The Supreme Court on Tuesday issued its first opinion of the new term, saying a lawyer cannot combine two laws to sue the federal government for violating identity-theft protection laws banning the printing of credit card numbers and expiration dates on receipts.
The justices’ first such rendering of the term was unanimous, as the court turned aside lawyer James X. Bormes’ attempt to sue the United States using a combination of the Fair Credit Reporting Act and the “Little” Tucker Act.
In an opinion written by Justice Antonin Scalia, the court said Mr. Bormes cannot “mix and match FCRA’s provisions with the Little Tucker Act’s immunity waiver to create an action against the United States.”
The federal government is the largest creditor, lender and employer in the United States, and government lawyers said in court papers that if Mr. Bormes’ suit were allowed, the government could face “massive liability.”
The FCRA prohibits the showing of more than the last five digits of a card number or the expiration date on a credit-card or debit-card receipt, and defines a person liable under the act as “any individual, partnership, corporation, trust, estate, cooperative, association, government or governmental subdivision or agency.”
Mr. Bormes’ court-filing receipt from the government’s www.pay.gov website showed four digits of his credit card number and the expiration date on his $350 receipt.
A federal judge in Illinois threw out Mr. Bormes’ class-action lawsuit, saying that Congress did not explicitly waive the federal government’s sovereign immunity in the FCRA. But the lawsuit was revived by the U.S. Court of Appeals for the Federal Circuit, which said the Little Tucker Act supplied the necessary waiver.

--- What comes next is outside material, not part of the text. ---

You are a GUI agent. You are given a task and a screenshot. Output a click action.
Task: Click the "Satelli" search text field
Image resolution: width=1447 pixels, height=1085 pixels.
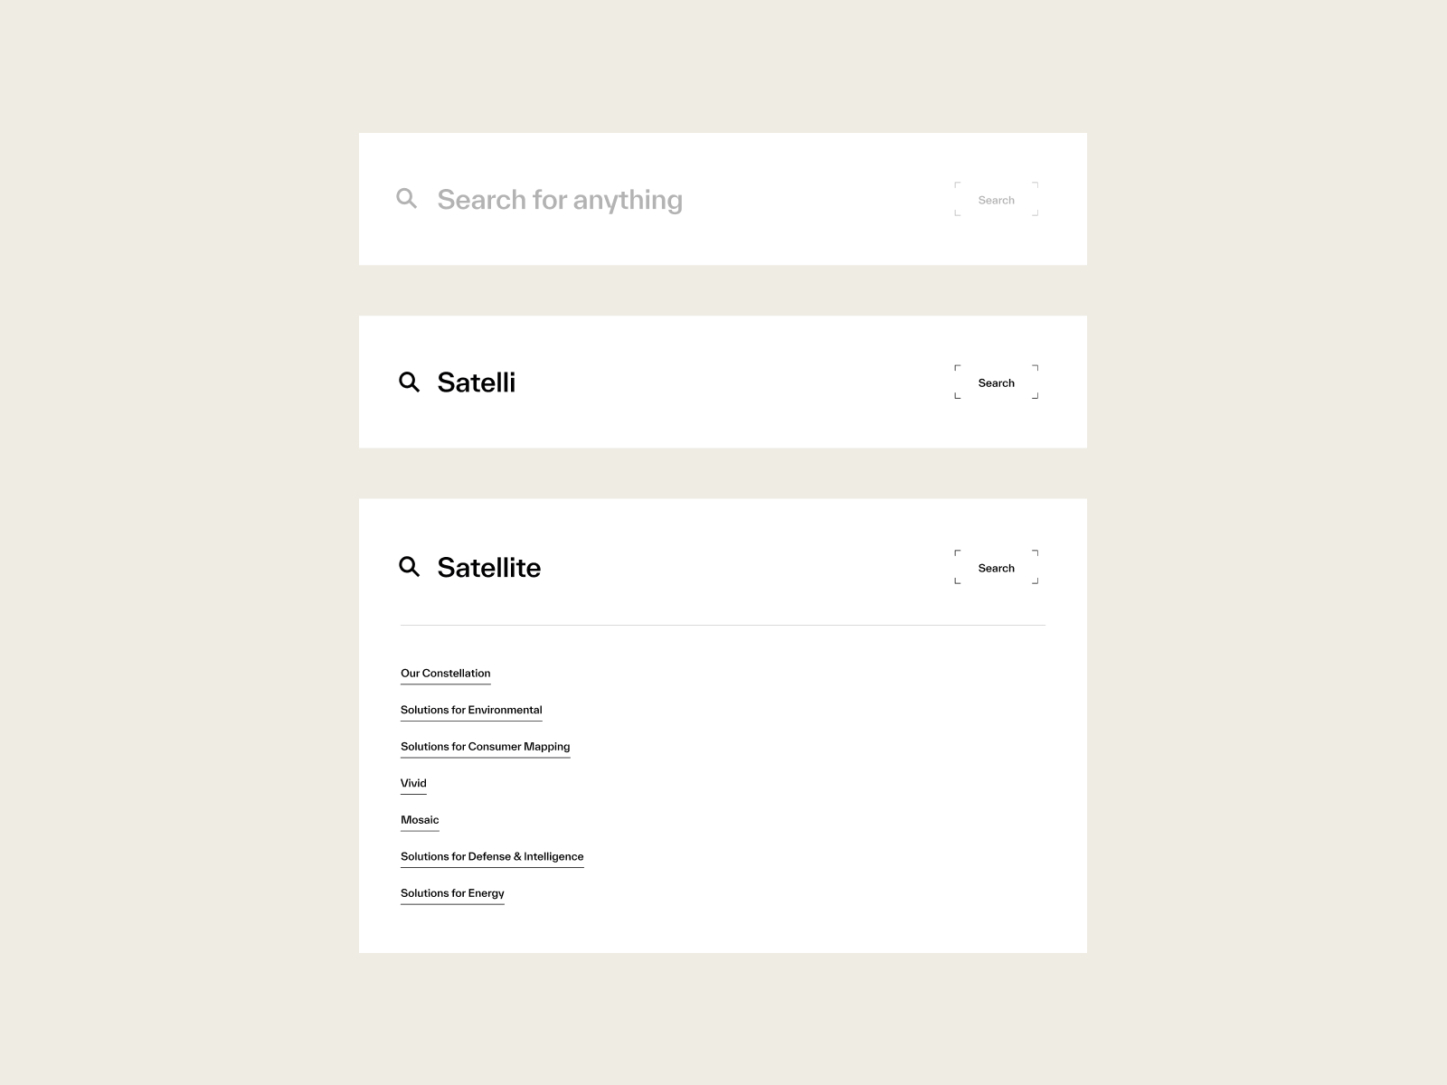pyautogui.click(x=477, y=382)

Government lawyers argued that the appeals court should have not looked to a second law, when the FCRA clearly did not make the government liable for damages.
Justice Scalia said the court was not making a decision on whether the government can be sued under the FCRA. “But whether or not FCRA contains the necessary waiver of immunity, any attempt to append a Tucker Act remedy to the statute’s existing remedial scheme interferes with its intended scope of liability,” Justice Scalia said.
The case now goes back to the federal appeals court.